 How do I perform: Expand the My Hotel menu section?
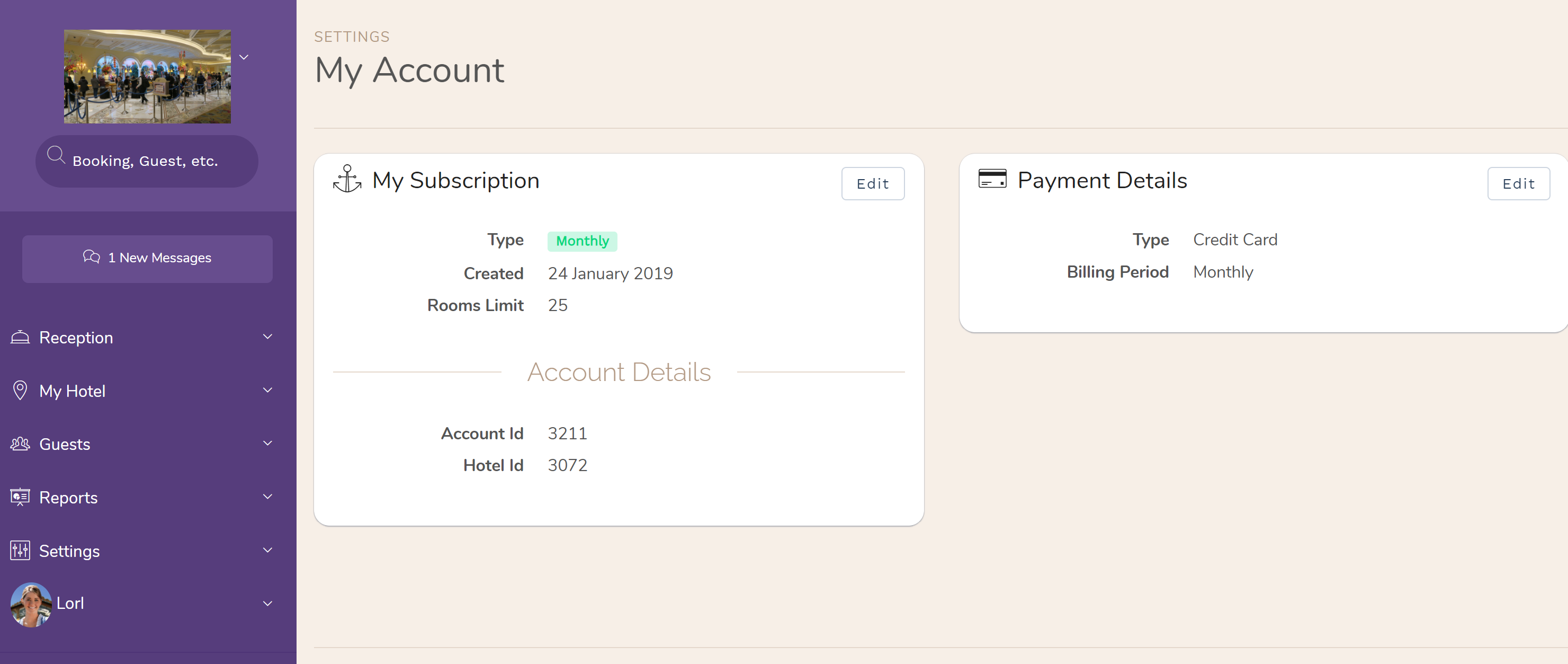(x=147, y=390)
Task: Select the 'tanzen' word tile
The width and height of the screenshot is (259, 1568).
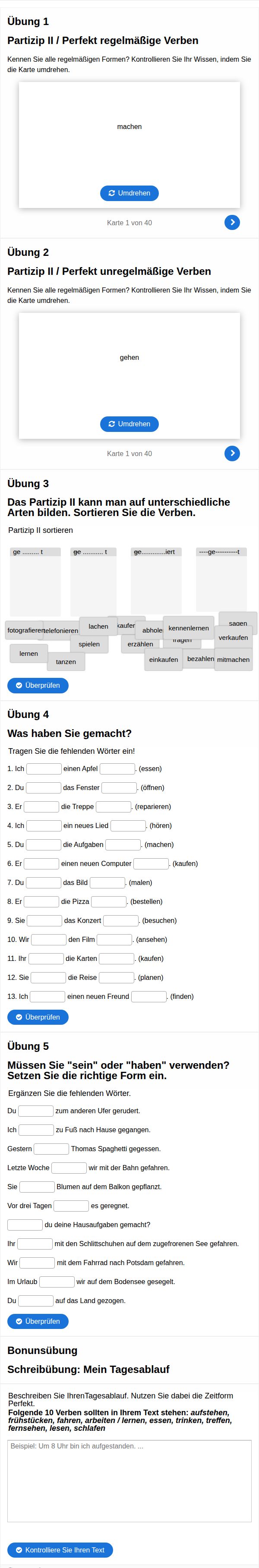Action: [x=66, y=661]
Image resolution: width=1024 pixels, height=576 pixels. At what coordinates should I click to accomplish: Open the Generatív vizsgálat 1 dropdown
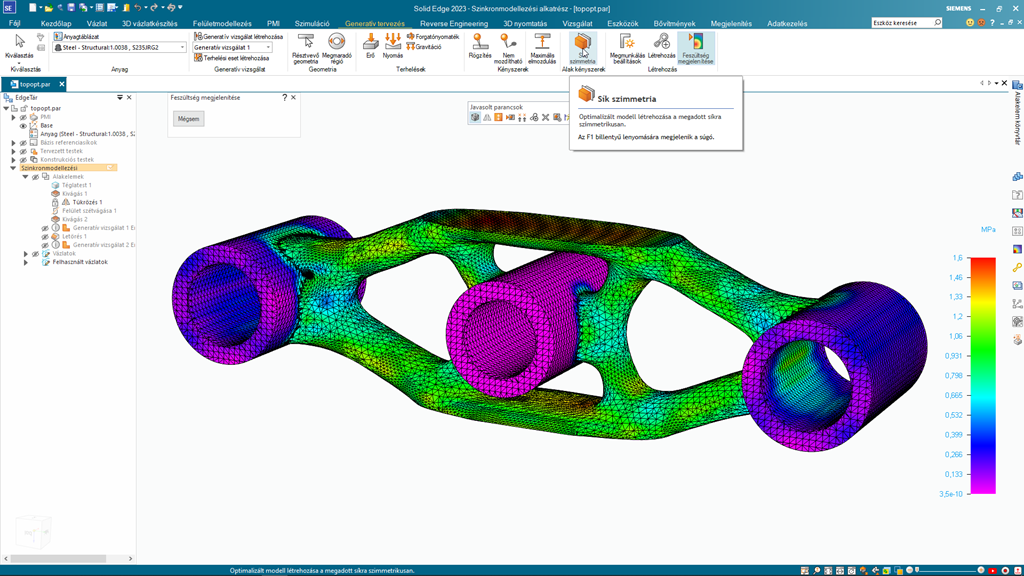[x=268, y=48]
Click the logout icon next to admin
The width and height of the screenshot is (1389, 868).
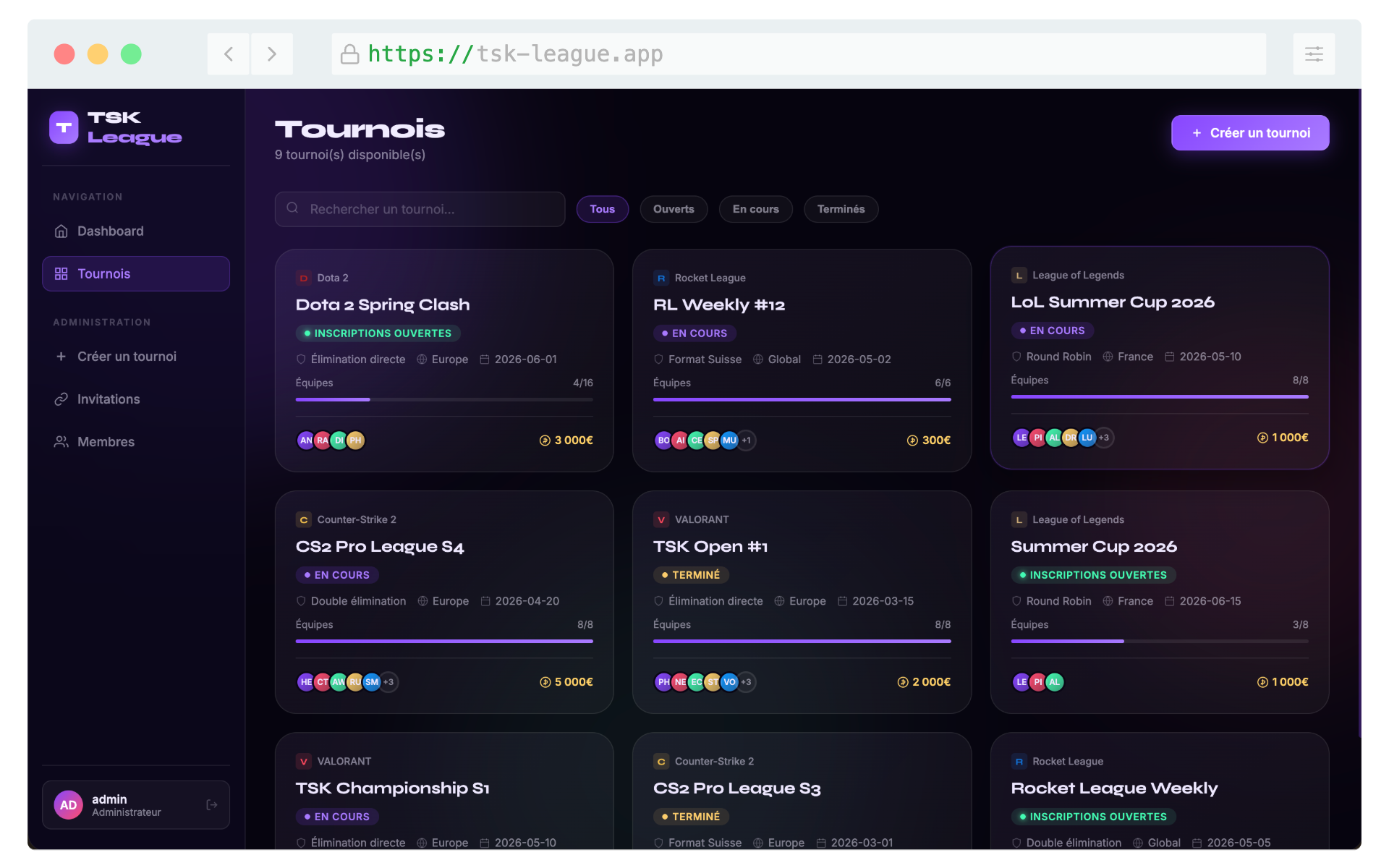[x=212, y=805]
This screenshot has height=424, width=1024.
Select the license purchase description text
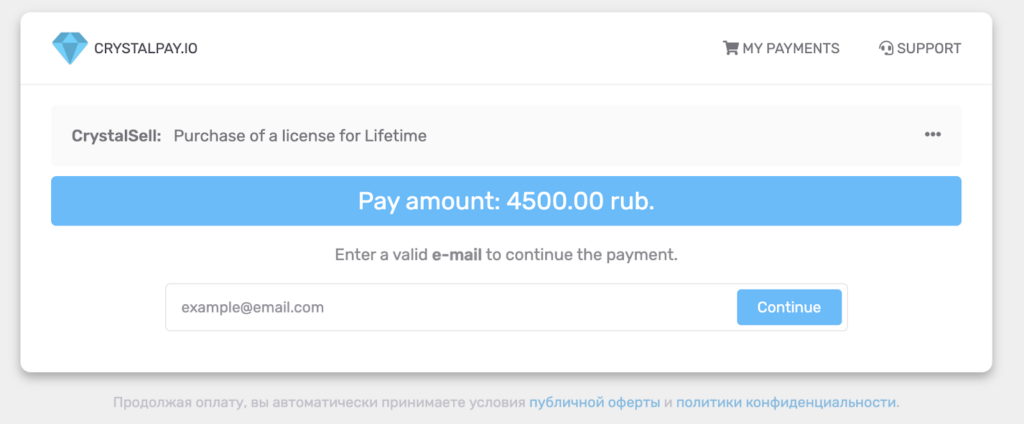point(300,136)

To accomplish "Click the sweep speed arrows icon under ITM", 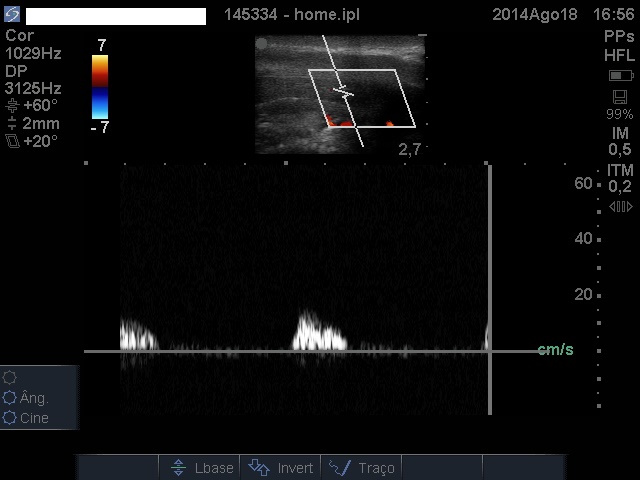I will [620, 207].
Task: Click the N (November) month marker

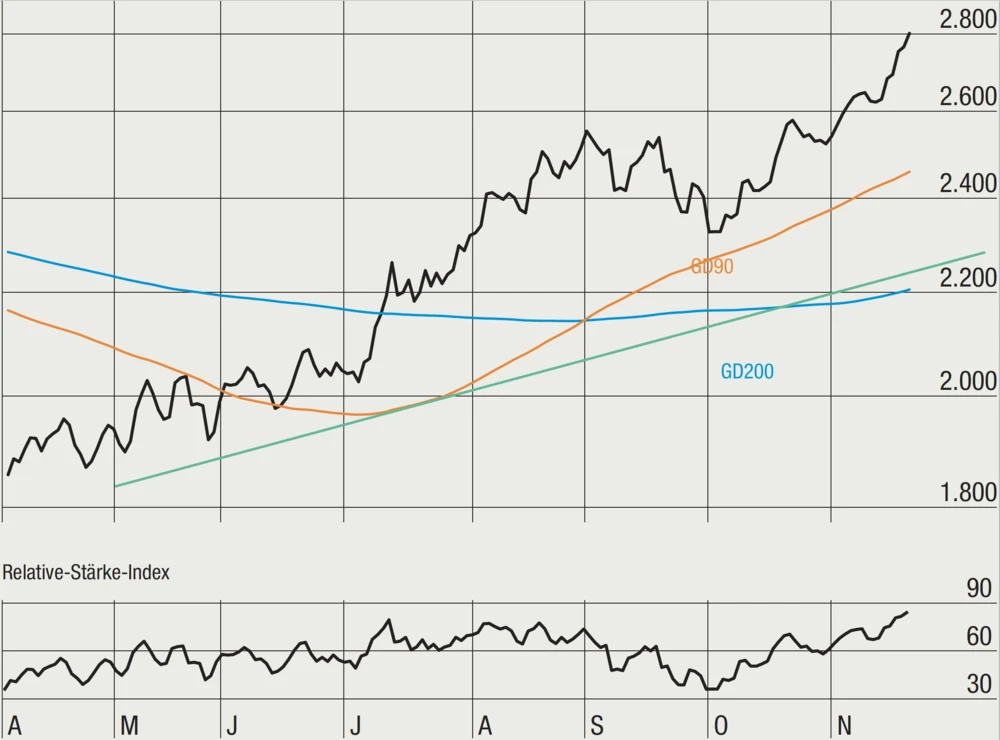Action: point(842,725)
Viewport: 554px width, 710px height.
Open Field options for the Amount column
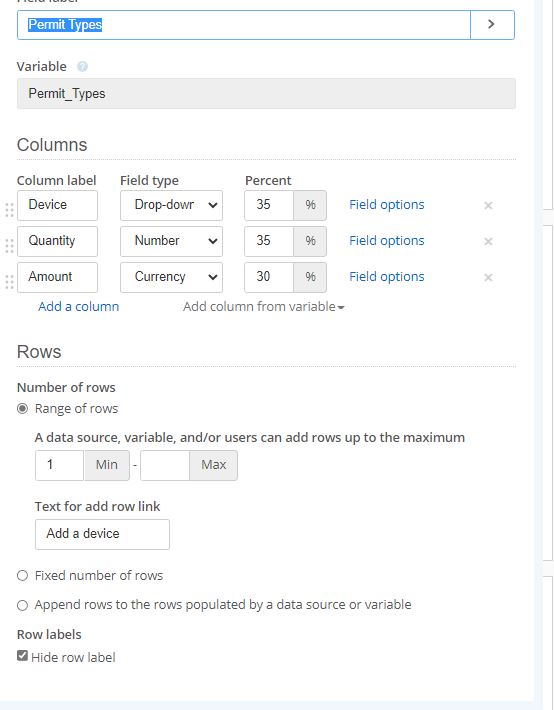coord(386,277)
- - -
**Action item**.
Retype the line containing "Task: Click the N (November) month marker" and each line after it through the last line of the entries above, exactly, with no pictures and nothing else.

**Output of the task**.
Task: Click the N (November) month marker

Action: point(842,725)
Viewport: 554px width, 710px height.
Open Field options for the Amount column
coord(386,277)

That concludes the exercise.